Extracted material:
+---+

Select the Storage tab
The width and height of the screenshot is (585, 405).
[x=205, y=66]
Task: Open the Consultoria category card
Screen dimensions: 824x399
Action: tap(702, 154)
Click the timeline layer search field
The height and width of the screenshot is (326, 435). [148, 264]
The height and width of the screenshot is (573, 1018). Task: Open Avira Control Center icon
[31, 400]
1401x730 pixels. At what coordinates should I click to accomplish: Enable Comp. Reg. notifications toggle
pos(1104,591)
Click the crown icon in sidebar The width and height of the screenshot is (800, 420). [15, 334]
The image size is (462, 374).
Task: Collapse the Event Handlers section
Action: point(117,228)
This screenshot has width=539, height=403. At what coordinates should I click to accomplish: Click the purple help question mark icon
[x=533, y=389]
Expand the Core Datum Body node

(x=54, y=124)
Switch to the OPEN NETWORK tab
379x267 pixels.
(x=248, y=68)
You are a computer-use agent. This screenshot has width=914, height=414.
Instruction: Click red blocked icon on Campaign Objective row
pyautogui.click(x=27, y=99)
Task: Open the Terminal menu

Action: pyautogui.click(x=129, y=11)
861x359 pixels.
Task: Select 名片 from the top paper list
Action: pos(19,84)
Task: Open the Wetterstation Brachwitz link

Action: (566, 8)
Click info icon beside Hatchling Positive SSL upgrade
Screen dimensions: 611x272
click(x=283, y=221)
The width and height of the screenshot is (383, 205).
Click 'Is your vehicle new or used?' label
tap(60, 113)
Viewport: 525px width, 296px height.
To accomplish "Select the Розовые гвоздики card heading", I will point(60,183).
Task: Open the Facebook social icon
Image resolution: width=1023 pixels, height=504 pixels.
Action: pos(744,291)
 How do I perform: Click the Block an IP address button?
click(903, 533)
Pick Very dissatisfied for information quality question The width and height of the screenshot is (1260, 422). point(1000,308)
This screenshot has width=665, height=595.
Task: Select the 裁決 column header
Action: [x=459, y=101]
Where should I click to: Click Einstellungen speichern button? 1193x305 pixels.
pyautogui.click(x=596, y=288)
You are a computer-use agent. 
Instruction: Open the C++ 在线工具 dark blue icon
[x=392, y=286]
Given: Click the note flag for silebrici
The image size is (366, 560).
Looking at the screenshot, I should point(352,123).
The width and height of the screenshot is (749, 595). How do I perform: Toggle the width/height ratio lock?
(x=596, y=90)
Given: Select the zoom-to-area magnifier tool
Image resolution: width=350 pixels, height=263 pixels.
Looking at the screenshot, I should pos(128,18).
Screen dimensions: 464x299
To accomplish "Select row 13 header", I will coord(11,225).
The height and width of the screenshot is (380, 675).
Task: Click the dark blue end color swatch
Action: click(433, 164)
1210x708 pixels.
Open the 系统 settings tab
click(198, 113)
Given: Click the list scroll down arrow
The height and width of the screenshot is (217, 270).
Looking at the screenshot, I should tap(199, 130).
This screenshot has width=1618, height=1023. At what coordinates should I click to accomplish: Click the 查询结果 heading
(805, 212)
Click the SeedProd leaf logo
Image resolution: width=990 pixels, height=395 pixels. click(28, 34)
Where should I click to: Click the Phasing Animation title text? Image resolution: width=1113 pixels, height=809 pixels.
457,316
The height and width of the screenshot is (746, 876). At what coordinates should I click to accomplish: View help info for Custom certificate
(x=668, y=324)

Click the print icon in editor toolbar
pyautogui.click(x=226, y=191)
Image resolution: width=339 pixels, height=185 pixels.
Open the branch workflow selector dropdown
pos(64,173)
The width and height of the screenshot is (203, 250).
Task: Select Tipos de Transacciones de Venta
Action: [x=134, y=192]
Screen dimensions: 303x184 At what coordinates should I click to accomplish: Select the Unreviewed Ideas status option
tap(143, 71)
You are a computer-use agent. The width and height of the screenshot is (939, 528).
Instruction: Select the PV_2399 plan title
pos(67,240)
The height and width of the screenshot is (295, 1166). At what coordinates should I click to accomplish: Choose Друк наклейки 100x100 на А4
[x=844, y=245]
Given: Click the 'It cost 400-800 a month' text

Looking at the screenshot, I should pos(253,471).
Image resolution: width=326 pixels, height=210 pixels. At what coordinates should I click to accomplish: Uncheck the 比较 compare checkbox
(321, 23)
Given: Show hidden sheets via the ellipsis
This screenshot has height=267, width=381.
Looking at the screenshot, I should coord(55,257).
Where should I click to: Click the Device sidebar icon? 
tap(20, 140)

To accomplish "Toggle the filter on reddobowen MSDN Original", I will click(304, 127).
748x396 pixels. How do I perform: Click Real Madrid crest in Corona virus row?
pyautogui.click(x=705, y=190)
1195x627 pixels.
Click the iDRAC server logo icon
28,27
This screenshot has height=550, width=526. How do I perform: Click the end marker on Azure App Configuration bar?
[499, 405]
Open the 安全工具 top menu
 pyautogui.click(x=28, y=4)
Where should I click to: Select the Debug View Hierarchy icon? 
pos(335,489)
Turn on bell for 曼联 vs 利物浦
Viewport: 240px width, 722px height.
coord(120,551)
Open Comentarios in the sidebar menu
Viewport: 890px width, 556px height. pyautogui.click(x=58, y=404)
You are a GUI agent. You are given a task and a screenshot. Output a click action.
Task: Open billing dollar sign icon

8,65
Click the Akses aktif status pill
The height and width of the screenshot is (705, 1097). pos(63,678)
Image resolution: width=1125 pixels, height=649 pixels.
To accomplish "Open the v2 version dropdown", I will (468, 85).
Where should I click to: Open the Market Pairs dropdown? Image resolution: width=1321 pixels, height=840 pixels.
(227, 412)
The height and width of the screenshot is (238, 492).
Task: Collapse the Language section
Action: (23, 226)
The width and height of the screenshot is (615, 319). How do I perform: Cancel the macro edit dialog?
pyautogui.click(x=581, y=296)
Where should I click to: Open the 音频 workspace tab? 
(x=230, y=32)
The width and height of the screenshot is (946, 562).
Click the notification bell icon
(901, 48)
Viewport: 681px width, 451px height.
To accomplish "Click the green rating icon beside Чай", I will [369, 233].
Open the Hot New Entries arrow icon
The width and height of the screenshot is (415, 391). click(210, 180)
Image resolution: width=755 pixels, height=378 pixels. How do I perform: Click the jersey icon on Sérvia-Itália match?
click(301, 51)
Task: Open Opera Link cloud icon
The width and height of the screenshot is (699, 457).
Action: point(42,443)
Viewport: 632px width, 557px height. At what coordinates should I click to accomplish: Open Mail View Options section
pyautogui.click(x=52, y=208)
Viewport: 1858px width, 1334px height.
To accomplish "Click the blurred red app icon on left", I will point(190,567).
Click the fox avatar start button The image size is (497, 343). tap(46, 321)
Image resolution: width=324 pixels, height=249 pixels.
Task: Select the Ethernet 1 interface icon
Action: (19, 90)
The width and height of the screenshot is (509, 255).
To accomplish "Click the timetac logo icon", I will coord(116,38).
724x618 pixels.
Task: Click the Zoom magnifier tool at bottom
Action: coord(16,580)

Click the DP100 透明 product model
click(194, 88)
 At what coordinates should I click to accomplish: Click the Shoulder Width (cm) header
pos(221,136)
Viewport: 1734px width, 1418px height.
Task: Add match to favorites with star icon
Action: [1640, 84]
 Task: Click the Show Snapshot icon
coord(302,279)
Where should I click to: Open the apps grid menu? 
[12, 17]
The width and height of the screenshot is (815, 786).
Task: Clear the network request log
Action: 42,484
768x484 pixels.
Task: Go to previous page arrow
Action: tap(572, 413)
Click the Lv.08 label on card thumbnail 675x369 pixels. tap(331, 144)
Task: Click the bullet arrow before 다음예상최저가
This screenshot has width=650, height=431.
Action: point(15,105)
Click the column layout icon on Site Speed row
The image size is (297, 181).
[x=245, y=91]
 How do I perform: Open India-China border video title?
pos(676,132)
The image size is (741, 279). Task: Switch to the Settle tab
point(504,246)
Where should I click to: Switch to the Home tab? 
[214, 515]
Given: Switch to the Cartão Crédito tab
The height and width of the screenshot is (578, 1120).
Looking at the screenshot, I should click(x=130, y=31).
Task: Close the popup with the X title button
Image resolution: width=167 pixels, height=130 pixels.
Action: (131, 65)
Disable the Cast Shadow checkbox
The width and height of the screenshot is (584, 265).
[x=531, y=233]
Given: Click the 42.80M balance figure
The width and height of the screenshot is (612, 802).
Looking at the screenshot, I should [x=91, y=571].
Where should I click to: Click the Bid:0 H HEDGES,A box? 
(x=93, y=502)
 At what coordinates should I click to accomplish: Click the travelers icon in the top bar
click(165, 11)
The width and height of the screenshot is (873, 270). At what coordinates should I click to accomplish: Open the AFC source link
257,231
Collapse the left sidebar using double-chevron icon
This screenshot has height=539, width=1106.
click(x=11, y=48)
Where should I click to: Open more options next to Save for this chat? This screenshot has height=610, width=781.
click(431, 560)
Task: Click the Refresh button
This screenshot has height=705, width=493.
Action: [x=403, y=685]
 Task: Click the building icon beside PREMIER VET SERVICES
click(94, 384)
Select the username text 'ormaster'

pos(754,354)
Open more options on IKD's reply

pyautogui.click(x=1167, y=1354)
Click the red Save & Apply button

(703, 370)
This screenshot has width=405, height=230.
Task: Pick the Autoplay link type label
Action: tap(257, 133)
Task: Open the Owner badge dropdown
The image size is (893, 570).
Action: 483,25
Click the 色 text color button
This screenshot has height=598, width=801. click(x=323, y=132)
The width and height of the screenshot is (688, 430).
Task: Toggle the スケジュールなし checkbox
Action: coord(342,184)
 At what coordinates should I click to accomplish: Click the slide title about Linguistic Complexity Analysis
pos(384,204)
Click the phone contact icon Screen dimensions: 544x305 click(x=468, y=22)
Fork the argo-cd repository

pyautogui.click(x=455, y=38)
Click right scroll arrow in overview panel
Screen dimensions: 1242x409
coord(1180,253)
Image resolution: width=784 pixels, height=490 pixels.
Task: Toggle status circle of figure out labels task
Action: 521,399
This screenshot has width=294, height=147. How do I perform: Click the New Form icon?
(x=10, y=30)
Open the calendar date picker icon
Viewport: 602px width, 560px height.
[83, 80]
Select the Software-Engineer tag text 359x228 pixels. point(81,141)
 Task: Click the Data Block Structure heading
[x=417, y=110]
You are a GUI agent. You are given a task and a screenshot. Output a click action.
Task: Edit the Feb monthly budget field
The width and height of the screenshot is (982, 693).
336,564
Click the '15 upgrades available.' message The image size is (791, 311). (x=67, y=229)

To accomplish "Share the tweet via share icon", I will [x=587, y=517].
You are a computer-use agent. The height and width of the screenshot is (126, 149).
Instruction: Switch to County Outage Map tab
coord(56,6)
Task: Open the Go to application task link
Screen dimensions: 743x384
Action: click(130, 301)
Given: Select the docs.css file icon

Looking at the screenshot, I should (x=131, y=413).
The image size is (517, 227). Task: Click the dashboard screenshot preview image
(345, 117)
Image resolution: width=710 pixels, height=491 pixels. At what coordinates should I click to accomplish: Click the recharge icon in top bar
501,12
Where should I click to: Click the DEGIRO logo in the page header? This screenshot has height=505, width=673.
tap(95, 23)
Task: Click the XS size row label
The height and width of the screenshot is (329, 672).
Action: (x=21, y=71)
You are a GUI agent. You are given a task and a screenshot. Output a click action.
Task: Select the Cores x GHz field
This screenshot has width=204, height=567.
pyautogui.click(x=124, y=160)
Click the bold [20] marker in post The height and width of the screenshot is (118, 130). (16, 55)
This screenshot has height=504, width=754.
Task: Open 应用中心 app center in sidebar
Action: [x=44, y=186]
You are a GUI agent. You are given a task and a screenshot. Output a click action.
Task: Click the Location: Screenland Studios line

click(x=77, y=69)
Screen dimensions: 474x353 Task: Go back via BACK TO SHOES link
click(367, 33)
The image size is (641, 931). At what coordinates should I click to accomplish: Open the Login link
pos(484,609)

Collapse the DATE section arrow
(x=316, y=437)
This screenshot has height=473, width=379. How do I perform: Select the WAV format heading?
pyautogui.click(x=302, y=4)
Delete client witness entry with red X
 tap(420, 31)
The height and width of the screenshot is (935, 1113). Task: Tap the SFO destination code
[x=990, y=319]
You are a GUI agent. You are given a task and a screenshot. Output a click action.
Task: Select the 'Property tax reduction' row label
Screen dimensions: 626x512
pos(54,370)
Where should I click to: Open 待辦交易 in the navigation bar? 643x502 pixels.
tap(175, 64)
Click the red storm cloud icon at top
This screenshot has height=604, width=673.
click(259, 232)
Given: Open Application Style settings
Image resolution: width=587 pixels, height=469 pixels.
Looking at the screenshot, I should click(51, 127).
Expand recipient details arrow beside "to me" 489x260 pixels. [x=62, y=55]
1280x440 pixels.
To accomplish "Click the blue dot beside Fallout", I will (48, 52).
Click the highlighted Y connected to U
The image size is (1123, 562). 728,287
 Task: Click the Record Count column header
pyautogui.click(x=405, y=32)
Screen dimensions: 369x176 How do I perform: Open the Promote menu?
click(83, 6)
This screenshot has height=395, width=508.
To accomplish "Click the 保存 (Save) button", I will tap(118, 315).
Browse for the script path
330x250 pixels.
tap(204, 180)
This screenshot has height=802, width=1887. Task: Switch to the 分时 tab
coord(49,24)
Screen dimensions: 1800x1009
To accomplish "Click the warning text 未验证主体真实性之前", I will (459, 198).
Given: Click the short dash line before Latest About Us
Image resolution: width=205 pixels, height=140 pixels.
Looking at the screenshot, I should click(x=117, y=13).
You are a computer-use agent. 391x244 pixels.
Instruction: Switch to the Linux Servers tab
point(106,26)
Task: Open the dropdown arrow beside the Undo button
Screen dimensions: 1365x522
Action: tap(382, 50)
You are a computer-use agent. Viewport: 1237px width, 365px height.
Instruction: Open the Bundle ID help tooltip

+---+

Requirement: Lines from the entries that contain the string "computer" are what must be copied.

Result below:
You are a computer-use agent. This screenshot has width=914, height=414.
You are a computer-use agent. 
You are a computer-use agent. The width and height of the screenshot is (939, 528).
You are a computer-use agent. The height and width of the screenshot is (126, 149).
You are a computer-use agent. 391x244 pixels.
You are a computer-use agent. Viewport: 1237px width, 365px height.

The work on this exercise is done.